Illinois Aims Per-Mile Driving Tax at Fuel-Efficient Vehicles
You’ve heeded the call to do your part to protect the environment and lessen America’s reliance on gasoline by driving more hybrids and electric cars. On the other hand, maybe your reason for driving such a fuel-efficient vehicle is to relieve the financial strain on your wallet whenever Big Oil decides to jack up the price of a gallon of unleaded to 4 or 5 bucks.
Illinois motorists about to get broad-sided
Whatever your motivation, if you reside in the Land of Lincoln, make sure you’re buckled in nice and tight – because Illinois motorists are on the verge of being broad-sided by a proposed per-mile driving tax.
Chances are you’ve already heard about it – but, if you haven’t – here it is.

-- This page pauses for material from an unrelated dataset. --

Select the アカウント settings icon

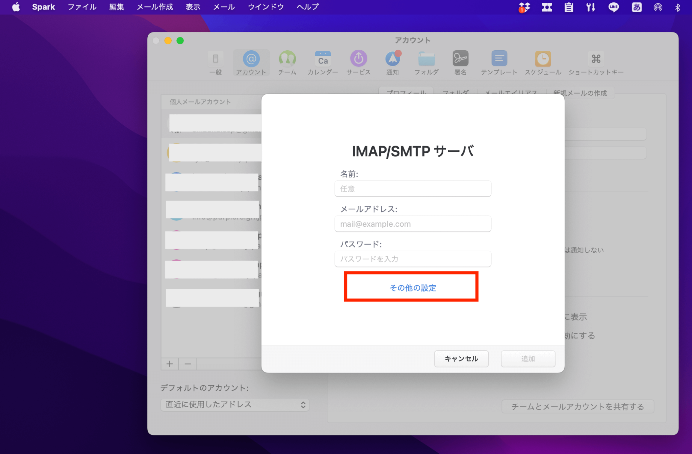(251, 62)
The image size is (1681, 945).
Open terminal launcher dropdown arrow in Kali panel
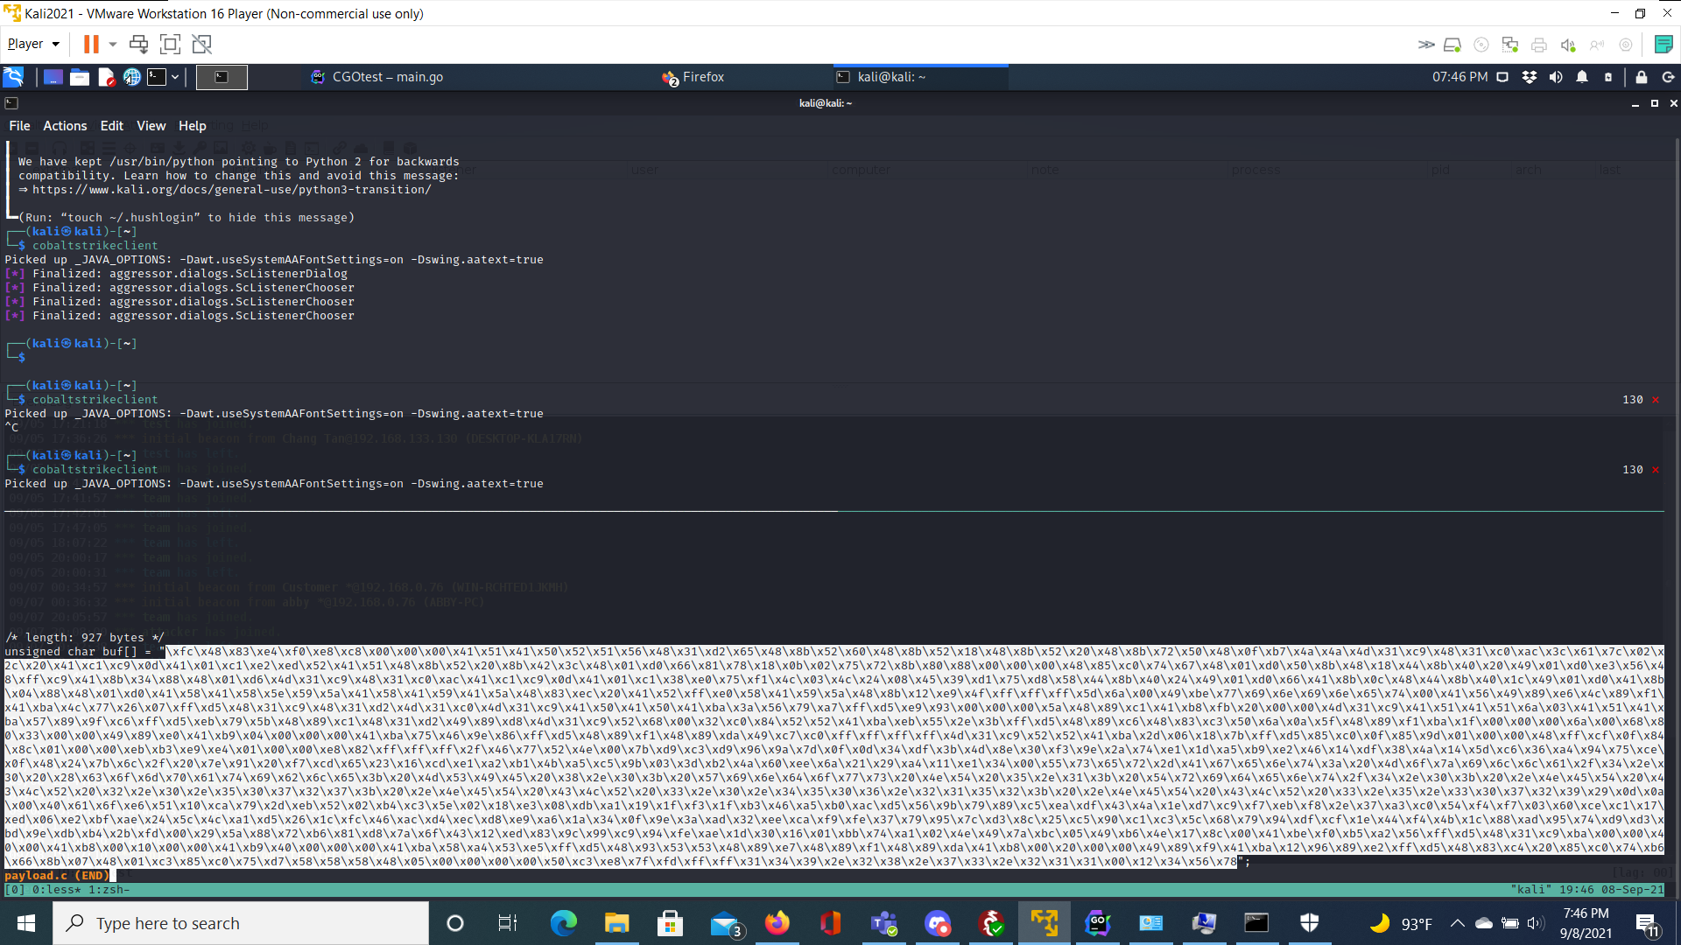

Low gasoline prices across the country mean state revenues from gasoline taxes are dropping. And, because Illinois has more than $2 billion in summer construction projects planned, state legislators are up in arms, trying to figure out how to pay for the road repairs – which generally doesn’t bode well for residents.
Gasoline tax to be scrapped
In fact, the deficit in road construction and repair revenues has led to a proposal by State Sen. John Cullerton (D-Chicago). According to the Cullerton plan, the state gasoline tax would be scrapped and replaced with a tax on motorists based on the distance they drive.
Under the proposal, Illinois residents would pay 1.5 cents per mile, requiring the installation of a transponder-like device in their vehicle to monitor and track the mileage. For motorists with privacy concerns, an optional flat $450 tax per year, equivalent of 30,000 miles driven, could be paid instead.
Punishes green-friendly vehicle owners
In what some consider to be an ironic twist, the law would punish owners of green-friendly vehicles – with one especially raising the ire of Cullerton. Prius owners need only look in their rearview mirrors to see the Senator pointing the finger directly at them. The Daily Herald quoted Cullerton as saying, “The Prius owners are the reason we need the bill.”
Herein lies the rub – gas-guzzling vehicle owners would probably benefit substantially from the new bill because they would, in most cases, pay far less in taxes with the 1.5-cent-per-mile tax than the current per gallon tax they now pay at the pump.
Would go into effect in 2025
The proposed legislation, known as the Illinois “Road Improvement and Driver Enhancement Act”, would not go into effect until 2025. This way, drivers would have a considerable amount of time to get ready for the law. In the meantime, an executive committee is to meet to debate the merits of the bill.